Copy nothing but the lines from the line with "Reply to the Guangxi comment at 昨天16:20" to the end of the records, retyped exactly. Pictures stay out.

+++ Given records

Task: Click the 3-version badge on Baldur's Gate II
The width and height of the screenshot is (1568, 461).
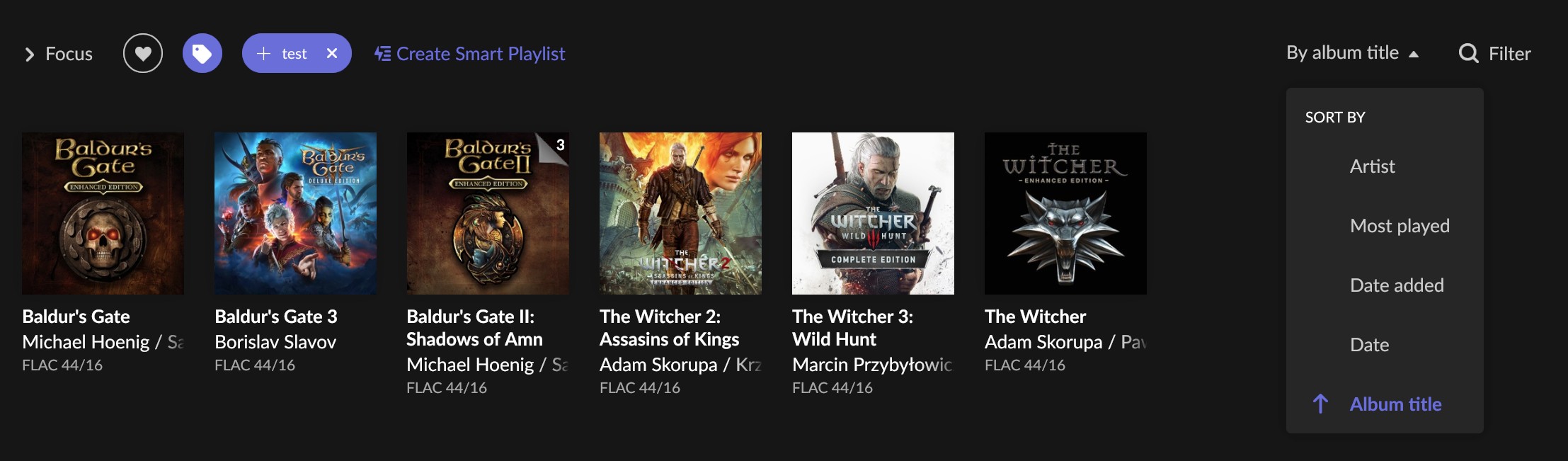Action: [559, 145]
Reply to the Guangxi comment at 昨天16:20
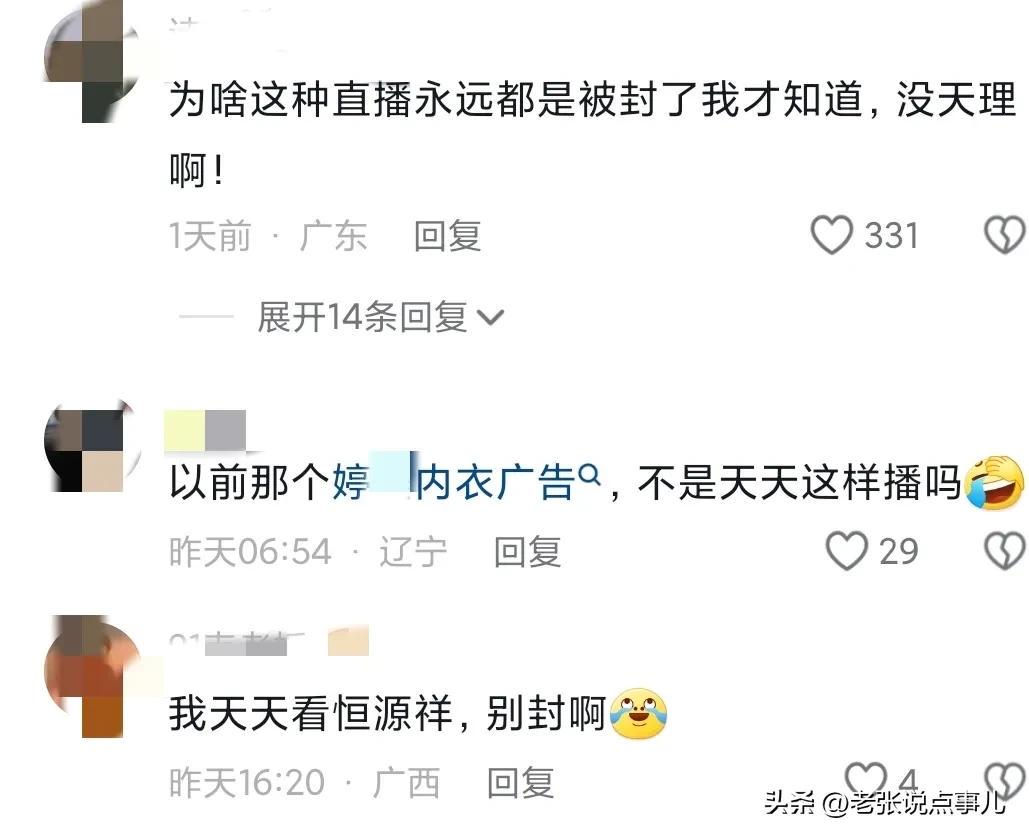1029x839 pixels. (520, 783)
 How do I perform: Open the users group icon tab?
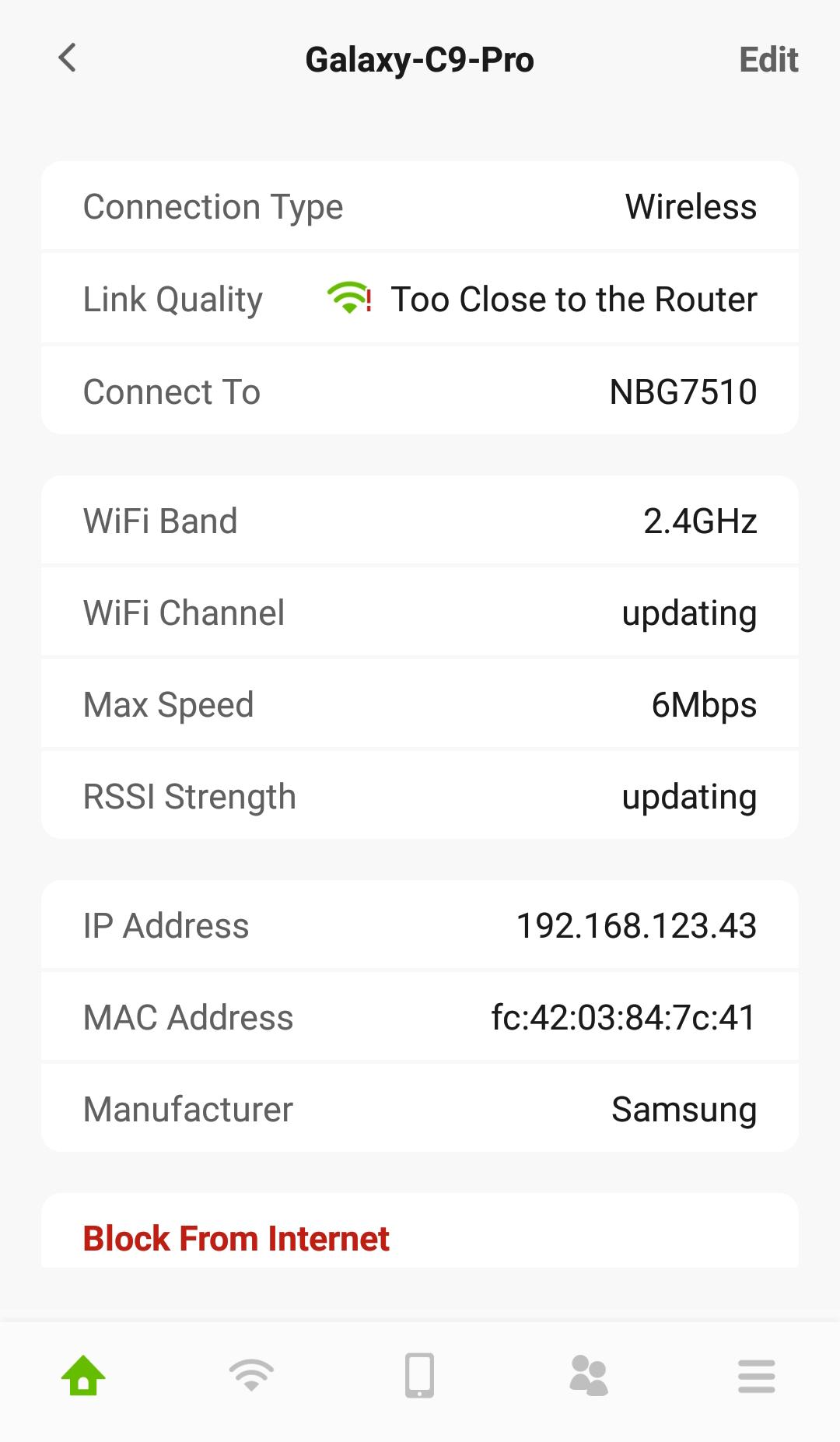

++++++

**Task answer:**
Reply to the Guangxi comment at 昨天16:20
1029x839 pixels. (520, 783)
 How do I perform: Open the users group icon tab?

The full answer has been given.